Exercise instructions:
Copy each line below containing "computer".

----------

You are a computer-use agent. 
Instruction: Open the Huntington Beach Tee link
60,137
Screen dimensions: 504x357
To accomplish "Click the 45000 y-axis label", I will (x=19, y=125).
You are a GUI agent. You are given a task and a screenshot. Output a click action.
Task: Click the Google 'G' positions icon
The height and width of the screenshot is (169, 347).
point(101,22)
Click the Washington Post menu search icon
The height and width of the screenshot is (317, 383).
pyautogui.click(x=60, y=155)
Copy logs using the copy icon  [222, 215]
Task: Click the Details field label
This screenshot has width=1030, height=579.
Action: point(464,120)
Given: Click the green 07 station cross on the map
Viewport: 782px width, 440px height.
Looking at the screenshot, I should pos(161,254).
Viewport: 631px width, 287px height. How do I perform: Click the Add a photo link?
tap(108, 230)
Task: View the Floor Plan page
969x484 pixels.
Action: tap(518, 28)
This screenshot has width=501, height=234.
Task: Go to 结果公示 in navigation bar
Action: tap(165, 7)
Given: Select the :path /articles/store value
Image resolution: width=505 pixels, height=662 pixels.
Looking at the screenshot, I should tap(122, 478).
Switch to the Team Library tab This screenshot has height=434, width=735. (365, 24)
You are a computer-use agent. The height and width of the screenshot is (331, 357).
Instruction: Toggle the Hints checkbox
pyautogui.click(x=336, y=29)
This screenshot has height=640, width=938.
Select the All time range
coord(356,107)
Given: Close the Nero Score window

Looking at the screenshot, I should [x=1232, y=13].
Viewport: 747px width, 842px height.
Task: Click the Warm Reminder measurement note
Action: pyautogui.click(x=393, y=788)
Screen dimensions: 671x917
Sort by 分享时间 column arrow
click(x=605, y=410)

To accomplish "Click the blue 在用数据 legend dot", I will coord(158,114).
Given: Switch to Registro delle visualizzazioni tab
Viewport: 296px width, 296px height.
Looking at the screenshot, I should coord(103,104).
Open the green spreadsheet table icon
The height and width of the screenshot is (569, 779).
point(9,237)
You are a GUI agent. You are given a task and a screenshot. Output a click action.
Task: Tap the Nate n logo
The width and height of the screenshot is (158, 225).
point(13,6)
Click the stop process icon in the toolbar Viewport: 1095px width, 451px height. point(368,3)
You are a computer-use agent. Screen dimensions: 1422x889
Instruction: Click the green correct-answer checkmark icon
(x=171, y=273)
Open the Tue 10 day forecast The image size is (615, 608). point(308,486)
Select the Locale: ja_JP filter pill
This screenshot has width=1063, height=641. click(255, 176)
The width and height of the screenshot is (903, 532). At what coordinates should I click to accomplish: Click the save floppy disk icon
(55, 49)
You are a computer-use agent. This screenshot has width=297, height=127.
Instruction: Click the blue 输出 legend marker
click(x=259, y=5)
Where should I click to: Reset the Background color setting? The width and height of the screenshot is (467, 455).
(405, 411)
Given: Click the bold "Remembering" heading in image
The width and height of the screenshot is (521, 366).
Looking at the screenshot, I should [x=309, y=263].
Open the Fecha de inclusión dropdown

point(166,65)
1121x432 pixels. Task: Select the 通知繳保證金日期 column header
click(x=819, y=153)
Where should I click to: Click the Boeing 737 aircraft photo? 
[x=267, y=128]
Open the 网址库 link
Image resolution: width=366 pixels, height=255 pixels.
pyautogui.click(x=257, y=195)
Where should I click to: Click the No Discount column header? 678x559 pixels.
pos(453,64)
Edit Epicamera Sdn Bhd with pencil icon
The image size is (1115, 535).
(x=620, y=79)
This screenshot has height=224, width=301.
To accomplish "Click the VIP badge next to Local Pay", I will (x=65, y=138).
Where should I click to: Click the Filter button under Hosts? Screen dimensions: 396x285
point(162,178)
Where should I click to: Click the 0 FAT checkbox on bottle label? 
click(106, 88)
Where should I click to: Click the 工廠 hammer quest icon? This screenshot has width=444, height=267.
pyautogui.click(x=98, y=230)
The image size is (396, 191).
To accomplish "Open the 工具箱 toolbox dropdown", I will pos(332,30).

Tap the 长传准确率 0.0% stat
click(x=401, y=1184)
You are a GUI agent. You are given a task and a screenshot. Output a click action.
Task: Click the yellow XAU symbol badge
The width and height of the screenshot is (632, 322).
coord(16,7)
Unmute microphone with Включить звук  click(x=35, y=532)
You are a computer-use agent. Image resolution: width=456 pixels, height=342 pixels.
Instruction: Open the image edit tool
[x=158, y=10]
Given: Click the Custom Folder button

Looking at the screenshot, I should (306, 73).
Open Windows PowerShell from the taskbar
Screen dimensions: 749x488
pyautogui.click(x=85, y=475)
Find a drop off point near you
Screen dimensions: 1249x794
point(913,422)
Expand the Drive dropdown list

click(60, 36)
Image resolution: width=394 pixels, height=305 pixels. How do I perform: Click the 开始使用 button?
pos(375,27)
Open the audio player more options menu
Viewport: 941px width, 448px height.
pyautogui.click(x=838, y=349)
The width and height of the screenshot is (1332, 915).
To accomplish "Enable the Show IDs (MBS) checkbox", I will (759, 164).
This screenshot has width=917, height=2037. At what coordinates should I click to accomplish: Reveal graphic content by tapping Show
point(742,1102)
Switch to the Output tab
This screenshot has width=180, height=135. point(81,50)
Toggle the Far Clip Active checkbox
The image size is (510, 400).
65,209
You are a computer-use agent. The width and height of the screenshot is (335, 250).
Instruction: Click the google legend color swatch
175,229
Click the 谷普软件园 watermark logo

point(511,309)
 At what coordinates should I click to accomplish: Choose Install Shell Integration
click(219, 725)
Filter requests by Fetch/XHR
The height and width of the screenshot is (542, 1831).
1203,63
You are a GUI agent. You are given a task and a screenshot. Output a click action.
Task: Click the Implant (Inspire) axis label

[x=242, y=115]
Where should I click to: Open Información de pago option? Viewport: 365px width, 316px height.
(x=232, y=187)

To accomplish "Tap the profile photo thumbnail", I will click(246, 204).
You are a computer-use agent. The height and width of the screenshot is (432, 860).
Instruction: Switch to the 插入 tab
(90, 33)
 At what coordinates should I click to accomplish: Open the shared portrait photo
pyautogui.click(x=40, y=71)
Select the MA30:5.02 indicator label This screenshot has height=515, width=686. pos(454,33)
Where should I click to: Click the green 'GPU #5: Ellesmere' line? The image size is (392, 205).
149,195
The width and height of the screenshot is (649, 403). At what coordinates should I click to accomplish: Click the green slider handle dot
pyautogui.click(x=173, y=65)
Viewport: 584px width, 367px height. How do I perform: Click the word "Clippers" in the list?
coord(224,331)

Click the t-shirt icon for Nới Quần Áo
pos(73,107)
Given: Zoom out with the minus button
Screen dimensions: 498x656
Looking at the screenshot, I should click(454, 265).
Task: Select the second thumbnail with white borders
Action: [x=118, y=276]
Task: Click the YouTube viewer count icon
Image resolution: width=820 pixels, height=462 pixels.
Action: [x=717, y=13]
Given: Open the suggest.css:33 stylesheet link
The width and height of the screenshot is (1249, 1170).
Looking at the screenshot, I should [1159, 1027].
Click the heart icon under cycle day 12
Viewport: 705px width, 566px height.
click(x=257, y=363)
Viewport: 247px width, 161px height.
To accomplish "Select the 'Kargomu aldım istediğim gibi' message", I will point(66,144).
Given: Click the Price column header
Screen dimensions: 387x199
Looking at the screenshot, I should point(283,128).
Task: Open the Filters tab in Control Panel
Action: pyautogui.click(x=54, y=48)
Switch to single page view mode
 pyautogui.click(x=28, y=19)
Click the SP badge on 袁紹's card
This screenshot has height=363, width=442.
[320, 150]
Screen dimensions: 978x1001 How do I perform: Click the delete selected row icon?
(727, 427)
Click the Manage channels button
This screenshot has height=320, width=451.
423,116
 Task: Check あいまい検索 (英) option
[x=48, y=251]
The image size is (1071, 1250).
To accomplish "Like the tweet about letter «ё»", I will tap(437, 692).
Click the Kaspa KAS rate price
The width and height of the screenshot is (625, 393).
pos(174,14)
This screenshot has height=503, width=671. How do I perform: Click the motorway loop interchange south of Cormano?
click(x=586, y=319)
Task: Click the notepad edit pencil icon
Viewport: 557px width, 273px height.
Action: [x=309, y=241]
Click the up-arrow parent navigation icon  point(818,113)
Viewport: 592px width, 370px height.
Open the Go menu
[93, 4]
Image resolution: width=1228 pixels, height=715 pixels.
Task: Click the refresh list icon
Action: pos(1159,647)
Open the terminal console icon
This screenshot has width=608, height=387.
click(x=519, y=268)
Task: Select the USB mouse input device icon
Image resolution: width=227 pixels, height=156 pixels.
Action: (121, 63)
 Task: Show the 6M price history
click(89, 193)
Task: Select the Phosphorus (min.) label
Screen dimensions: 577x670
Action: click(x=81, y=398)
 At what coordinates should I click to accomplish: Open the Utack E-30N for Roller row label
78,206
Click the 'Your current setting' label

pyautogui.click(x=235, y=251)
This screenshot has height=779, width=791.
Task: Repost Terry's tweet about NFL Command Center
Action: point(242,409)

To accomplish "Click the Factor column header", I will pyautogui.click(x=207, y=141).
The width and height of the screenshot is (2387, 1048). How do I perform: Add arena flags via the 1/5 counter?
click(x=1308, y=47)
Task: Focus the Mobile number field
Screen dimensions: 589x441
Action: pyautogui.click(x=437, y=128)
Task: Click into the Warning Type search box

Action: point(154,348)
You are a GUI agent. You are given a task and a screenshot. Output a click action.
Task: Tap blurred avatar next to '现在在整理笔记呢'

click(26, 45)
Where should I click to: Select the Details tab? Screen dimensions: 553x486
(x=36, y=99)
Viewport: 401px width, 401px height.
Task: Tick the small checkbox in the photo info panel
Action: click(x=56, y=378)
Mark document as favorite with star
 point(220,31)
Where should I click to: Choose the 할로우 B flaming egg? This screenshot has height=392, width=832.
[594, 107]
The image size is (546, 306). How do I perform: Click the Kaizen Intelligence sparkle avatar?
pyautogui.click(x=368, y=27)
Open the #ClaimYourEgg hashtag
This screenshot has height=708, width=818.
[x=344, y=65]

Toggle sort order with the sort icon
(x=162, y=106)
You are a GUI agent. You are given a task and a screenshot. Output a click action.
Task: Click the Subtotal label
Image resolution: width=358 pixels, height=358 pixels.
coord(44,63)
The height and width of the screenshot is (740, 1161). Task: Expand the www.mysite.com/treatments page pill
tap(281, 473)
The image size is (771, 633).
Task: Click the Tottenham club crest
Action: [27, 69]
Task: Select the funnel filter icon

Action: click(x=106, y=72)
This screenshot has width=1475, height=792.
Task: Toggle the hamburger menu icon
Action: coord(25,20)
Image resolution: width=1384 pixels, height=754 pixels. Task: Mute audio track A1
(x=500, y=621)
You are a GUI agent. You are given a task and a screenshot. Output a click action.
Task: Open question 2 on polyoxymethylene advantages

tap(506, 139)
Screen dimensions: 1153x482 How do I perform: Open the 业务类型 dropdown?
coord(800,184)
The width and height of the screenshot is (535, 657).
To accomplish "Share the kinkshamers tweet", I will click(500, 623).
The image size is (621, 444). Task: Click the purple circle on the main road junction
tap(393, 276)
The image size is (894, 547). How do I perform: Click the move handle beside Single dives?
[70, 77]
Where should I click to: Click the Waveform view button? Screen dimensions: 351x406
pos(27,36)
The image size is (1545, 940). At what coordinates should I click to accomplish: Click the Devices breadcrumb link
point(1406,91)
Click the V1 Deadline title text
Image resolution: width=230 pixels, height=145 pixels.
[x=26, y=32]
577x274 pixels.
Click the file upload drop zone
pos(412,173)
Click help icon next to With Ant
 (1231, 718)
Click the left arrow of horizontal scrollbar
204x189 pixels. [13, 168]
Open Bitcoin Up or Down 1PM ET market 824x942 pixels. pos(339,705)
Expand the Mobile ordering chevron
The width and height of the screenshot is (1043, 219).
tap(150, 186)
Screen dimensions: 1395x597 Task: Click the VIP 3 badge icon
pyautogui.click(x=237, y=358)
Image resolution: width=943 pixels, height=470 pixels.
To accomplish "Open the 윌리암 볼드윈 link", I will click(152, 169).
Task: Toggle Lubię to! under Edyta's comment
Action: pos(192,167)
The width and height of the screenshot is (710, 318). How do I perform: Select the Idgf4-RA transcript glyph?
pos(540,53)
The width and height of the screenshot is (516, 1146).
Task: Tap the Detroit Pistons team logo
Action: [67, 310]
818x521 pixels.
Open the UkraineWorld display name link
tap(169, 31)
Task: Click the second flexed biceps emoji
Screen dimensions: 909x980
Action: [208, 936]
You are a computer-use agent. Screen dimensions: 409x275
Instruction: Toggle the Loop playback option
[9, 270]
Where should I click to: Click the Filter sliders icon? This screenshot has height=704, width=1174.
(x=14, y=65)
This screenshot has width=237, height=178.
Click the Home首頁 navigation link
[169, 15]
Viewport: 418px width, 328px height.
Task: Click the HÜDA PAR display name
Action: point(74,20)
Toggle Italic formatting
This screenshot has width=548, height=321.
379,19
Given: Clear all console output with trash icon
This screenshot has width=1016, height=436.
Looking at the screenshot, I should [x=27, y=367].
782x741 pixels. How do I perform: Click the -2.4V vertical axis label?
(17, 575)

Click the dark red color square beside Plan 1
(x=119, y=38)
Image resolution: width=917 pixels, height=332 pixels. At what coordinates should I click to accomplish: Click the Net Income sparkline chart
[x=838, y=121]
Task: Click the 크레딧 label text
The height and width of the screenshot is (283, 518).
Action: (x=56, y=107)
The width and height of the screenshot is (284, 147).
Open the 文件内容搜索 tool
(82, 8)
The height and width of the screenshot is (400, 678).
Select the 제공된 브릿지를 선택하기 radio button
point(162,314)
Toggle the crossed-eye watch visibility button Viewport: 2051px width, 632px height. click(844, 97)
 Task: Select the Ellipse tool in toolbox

----------

Your response:
You are a computer-use agent. 
You are a computer-use agent. The height and width of the screenshot is (331, 357).
You are a computer-use agent. Screen dimensions: 1422x889
You are a computer-use agent. This screenshot has width=297, height=127.
You are a computer-use agent. Image resolution: width=456 pixels, height=342 pixels.
You are a computer-use agent. The width and height of the screenshot is (335, 250).
You are a computer-use agent. The height and width of the screenshot is (432, 860).
You are a computer-use agent. Screen dimensions: 409x275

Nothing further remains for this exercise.